» **DESCRIPTION OF THE TASK**: Go through the listing below, and from the line containing "Open the author" through its last line, transcribe every line exactly, skipping pictures.

######

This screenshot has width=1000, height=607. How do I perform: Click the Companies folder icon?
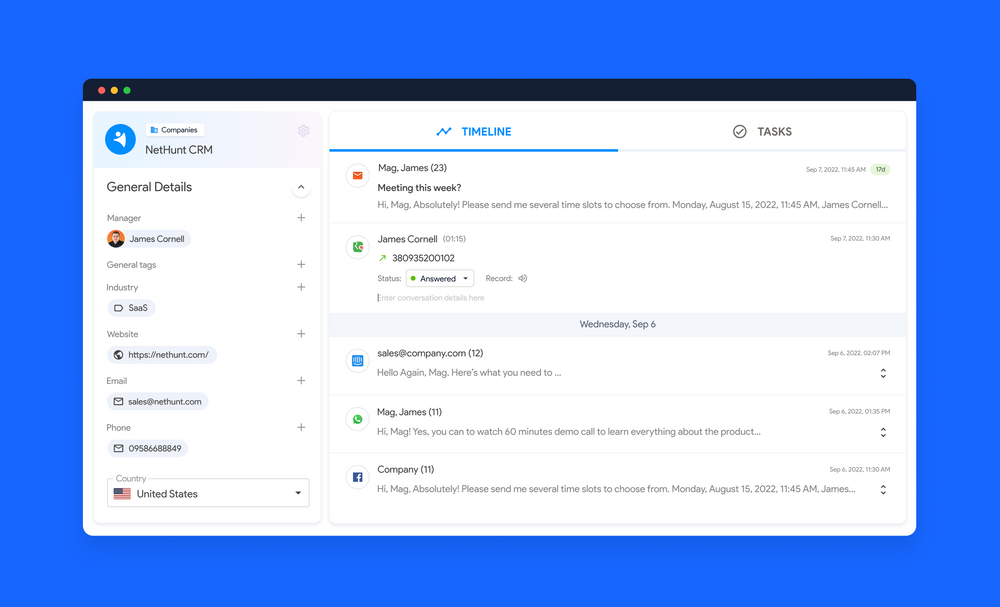click(x=152, y=129)
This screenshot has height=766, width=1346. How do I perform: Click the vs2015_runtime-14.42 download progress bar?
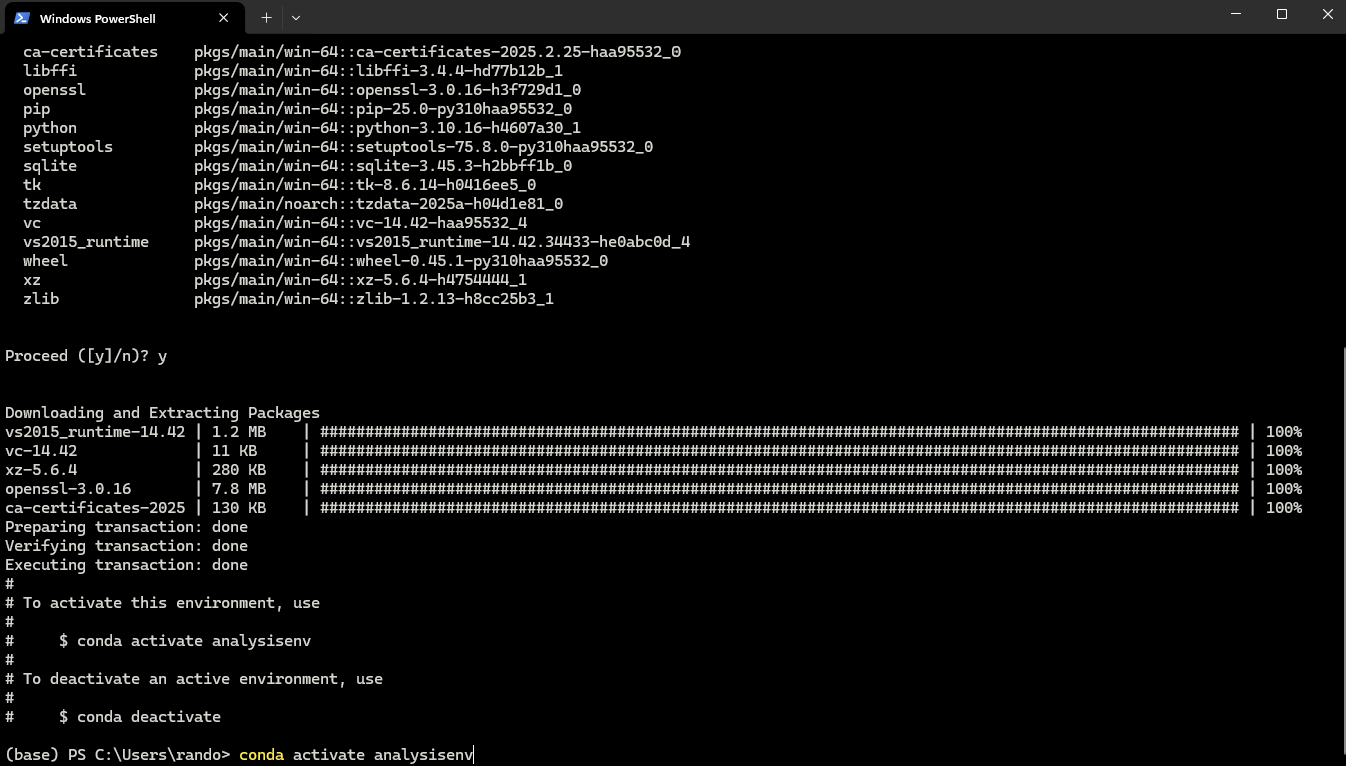click(778, 432)
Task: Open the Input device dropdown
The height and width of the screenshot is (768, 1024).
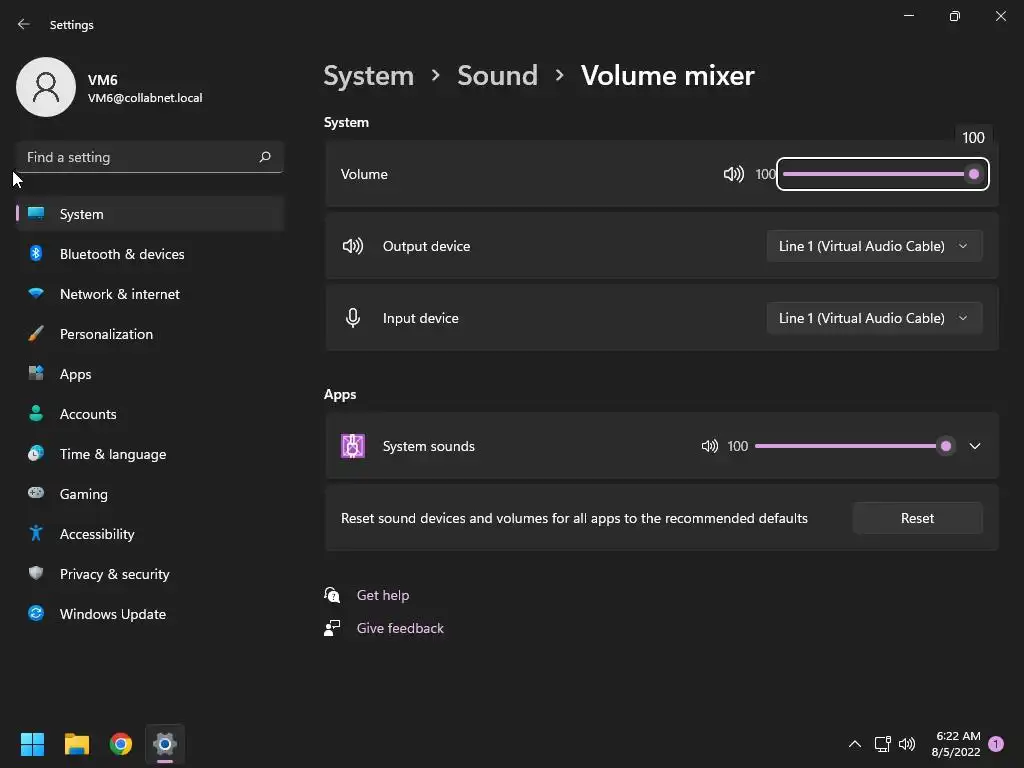Action: coord(874,318)
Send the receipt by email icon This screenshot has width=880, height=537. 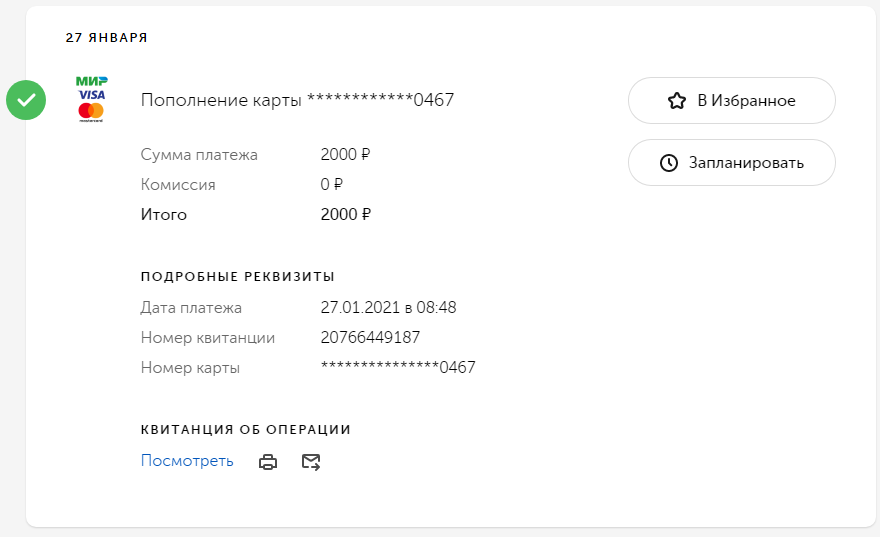point(311,462)
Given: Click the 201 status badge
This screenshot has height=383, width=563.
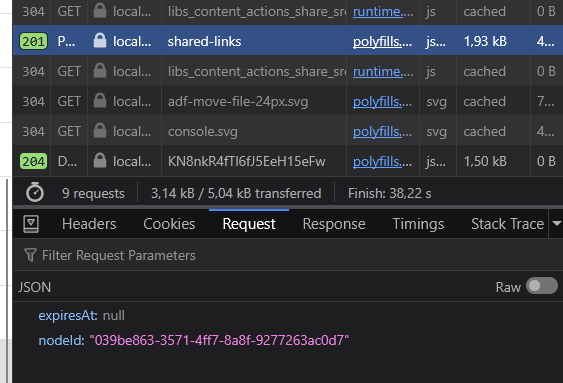Looking at the screenshot, I should pyautogui.click(x=33, y=41).
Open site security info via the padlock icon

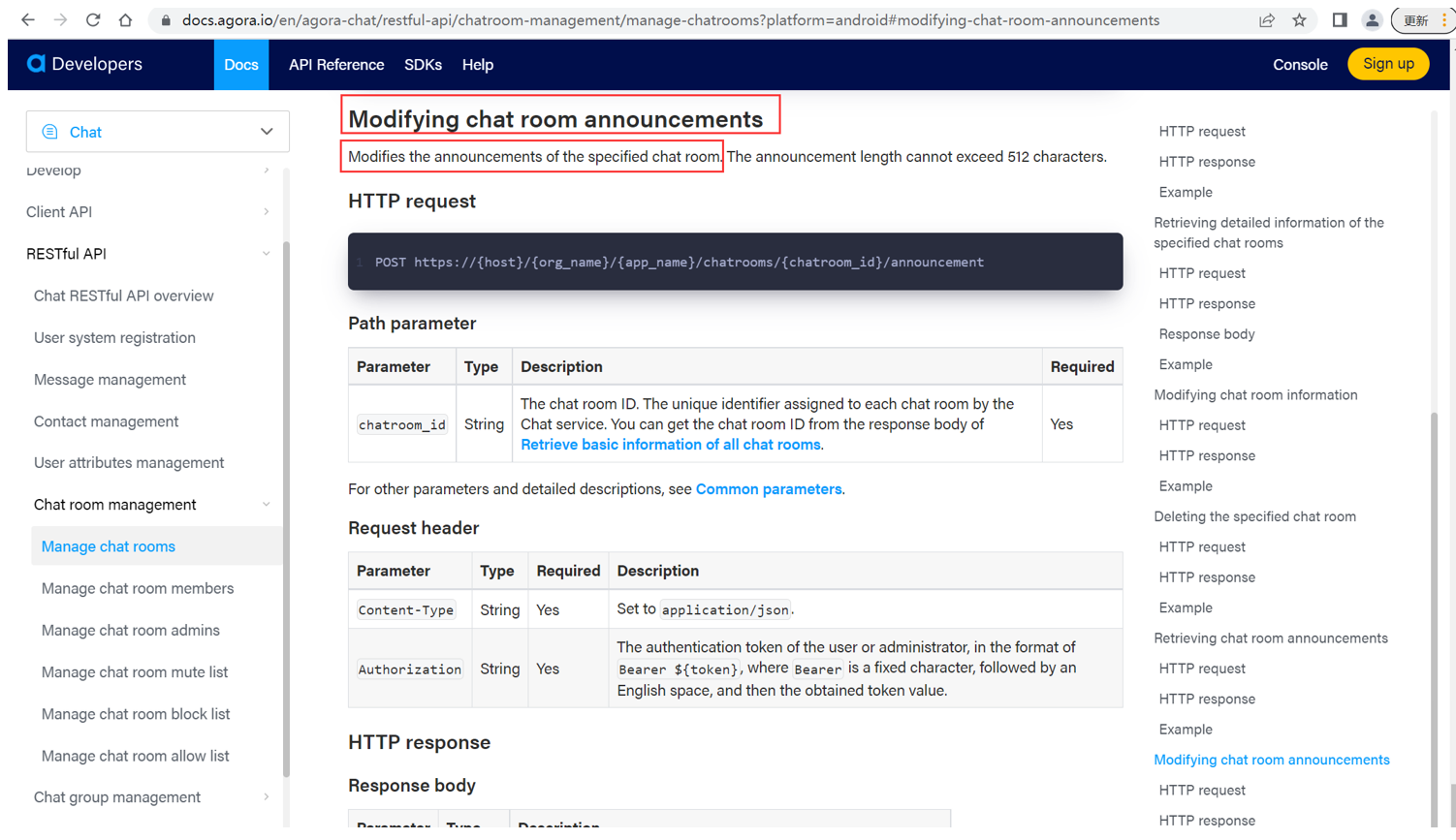click(x=168, y=19)
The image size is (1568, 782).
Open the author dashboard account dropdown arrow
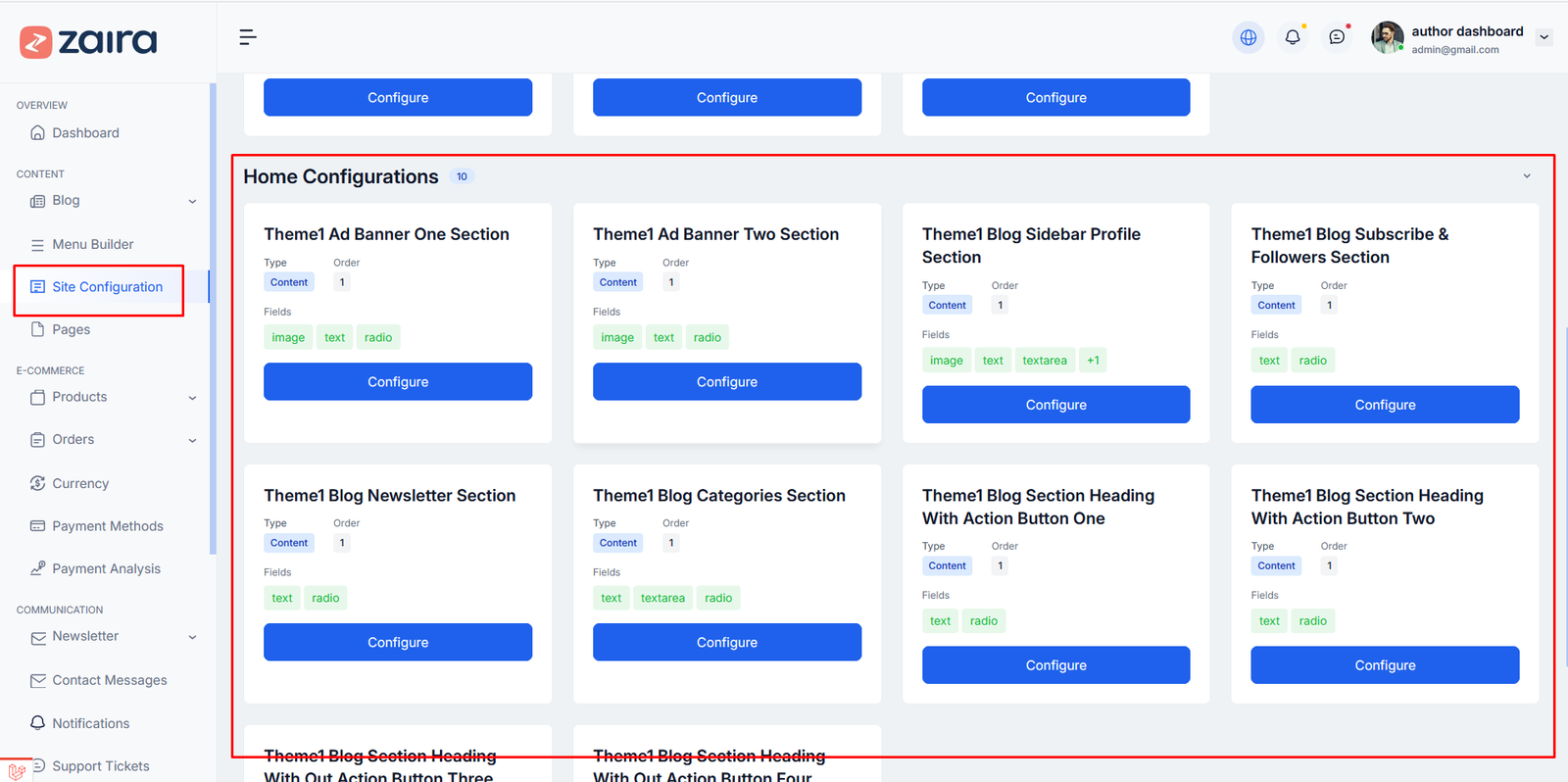[1544, 37]
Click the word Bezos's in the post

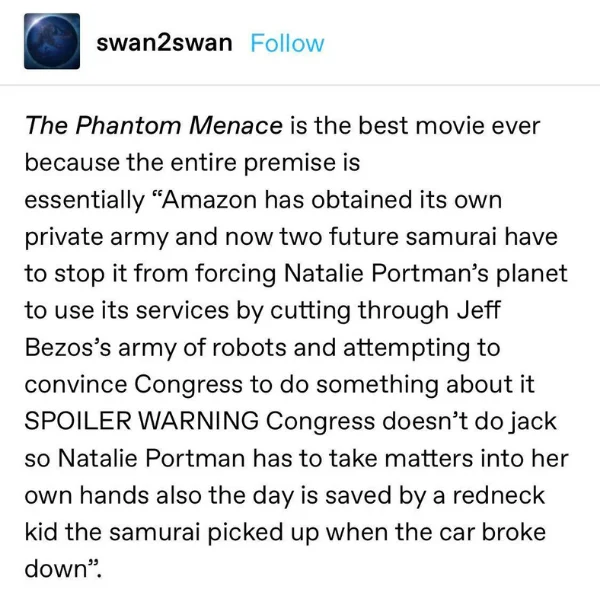(x=68, y=347)
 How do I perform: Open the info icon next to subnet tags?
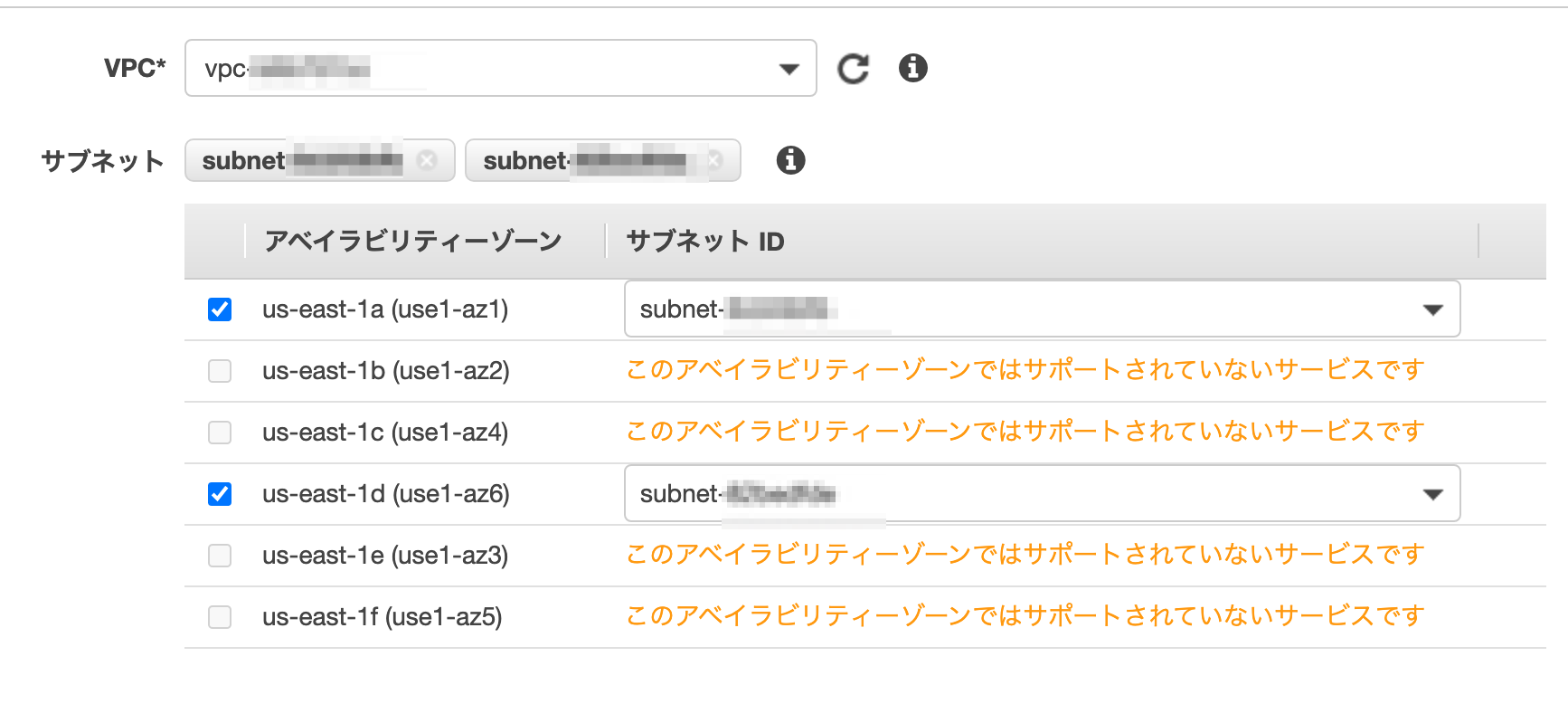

######

» **ANSWER SPACE**:
Open the author dashboard account dropdown arrow
[1544, 37]
Click the word Bezos's in the post

(x=68, y=347)
 How do I perform: Open the info icon next to subnet tags?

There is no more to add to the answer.